Both boys are led into an empty room where smiling corporate lackeys speak to them in tones of compassion. They are both asked to engage in a test to cheer them up. Lying before them is a body bag. The test is thus: which one of them will be first to go inside the bag?
Let us just say that we laugh in horror at what follows. (I wasn’t the only one laughing in the packed house at the film’s premiere screening. A few sick puppies belched out appreciative guffaws.)
Narratively, this sequence reveals that Philippe is clearly an interrogator in the making. The test itself is a perfect way to not immediately ‘waste’ potential ‘talent’ by snuffing them out before seeing what they’re really made of.

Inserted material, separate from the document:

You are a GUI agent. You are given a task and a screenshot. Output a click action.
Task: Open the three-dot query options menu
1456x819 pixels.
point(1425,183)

As the film continues to unspool, some of the biggest laughs and equally chilling moments come from the tests Philippe concocts and metes out to discover those who must be weeded out of society - permanently. Other laughs derive from the odd announcements and pronouncements over the endless loudspeakers.
To Monsieur Léonetti, I offer a tip of the hat for coming up with so many dollops of darkly humorous nastiness throughout the proceedings. They not only offer entertainment value, but are inextricably linked to the world he creates, a world so similar to the one we live in and one which feels just around the corner if humanity does not prevail over the force of a very few.
Love becomes the ultimate goal of Léonetti’s narrative and as such, he delivers an instant classic of science fiction. At the end of the day, the best work in this genre IS about individuality and the fight to maintain the indomitability of spirit.
It might, after all, be the only thing we have left.